Because so many people treat their Elevator Pitch like a guessing game.
“I try to quickly size someone up so I can figure out what to talk about.”
As if you’ll gain points (or sales) for guessing correctly.
As if they’re trying to be mysterious or secretive.
In fact, they can’t wait to find someone who gets them.
Someone who understands their pain.
Someone who speaks their language.
That’s who they’ll hire!
When you guess, you say things like:
“I help busy men look like a million bucks.”
But no one wakes up on a crisp fall morning,
Stretches, rubs their eyes, and looks in the mirror thinking:
“Man, I’m just not looking like a million bucks today. Now, who can help me with that…”
That’s the test.
Has anyone has ever actually used the words from your Elevator Pitch to describe their situation?

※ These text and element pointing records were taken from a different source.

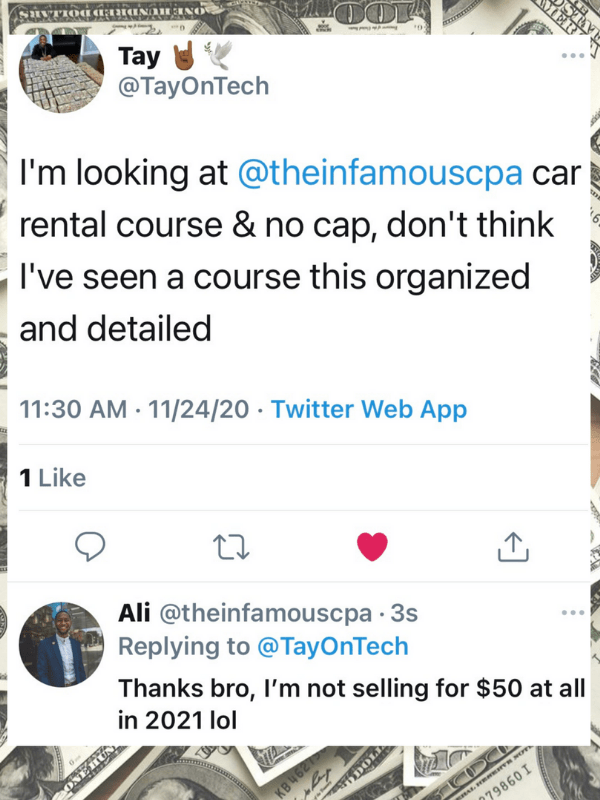The image size is (600, 800).
Task: Click the share upload icon
Action: click(x=511, y=545)
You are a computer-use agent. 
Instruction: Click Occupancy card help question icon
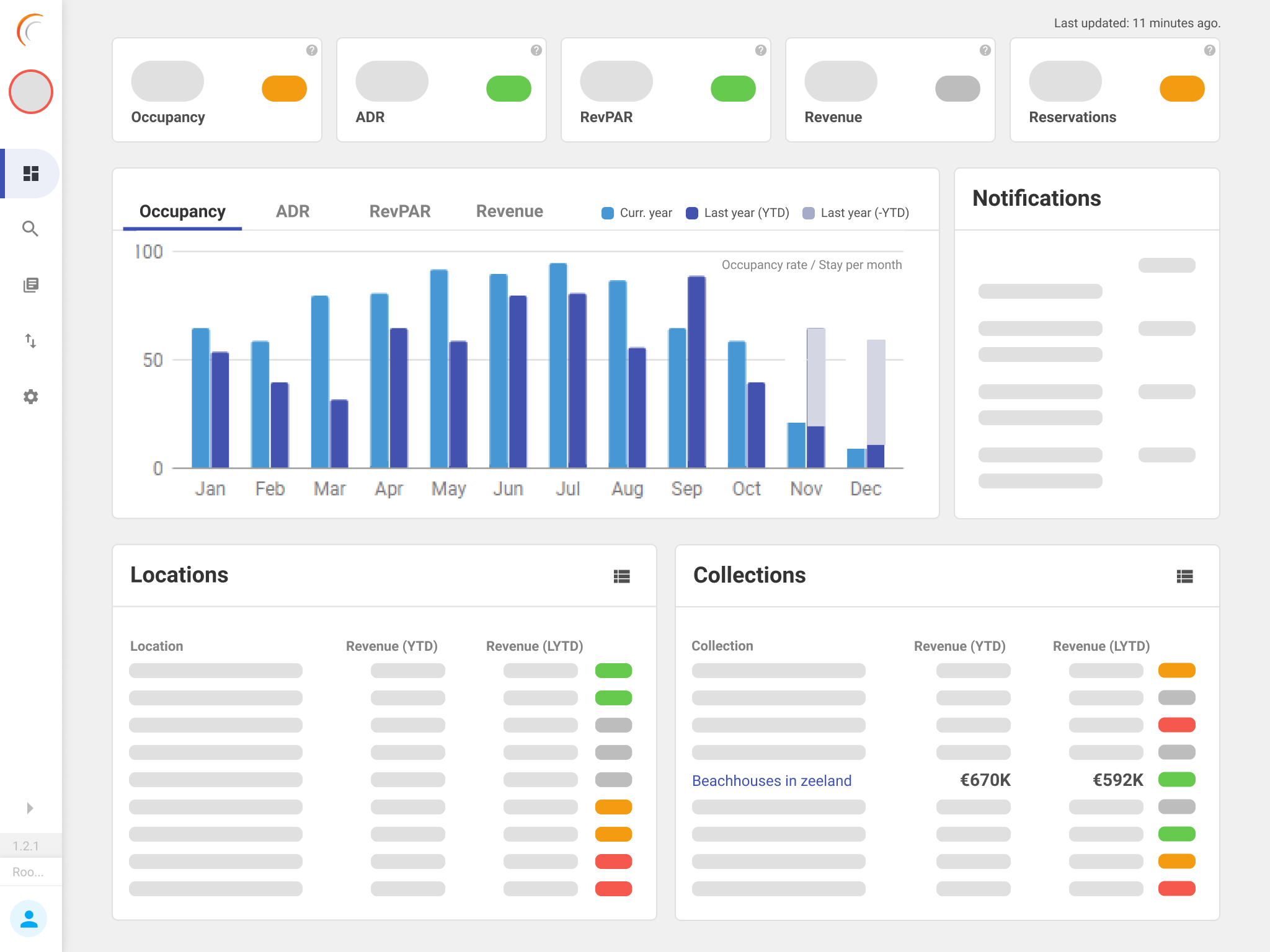coord(312,50)
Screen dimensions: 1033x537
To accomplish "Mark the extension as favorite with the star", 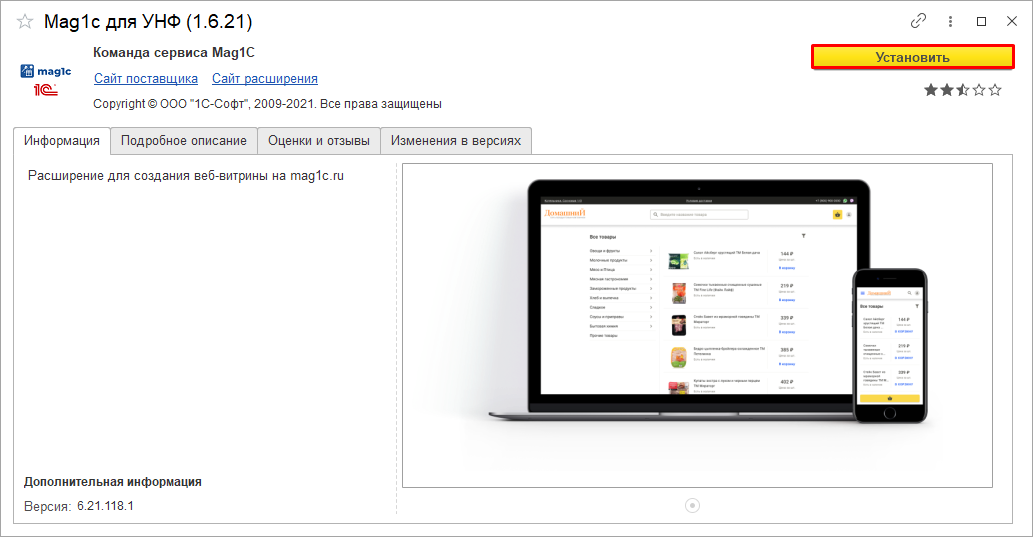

In this case, prospects are really thinking:
“I wish I could find clothes that actually fit.”
So how about:
“I help busy men find clothes that fit.”
See, like my daughter, your best prospects are holding the top card in a non-standard deck.
They’re looking at you expectantly.
And if you resist the urge to guess blindly,
And instead remain open and friendly,
They’ll happily tell you what they’re looking at.
They’ll helpfully share their point of view.
Because they want help.
They want you to help them.
As long as you can speak their language.
Listen to how your customers describe their point of view.
Then use their words in your Elevator Pitch.
That will grab their attention of more people like them.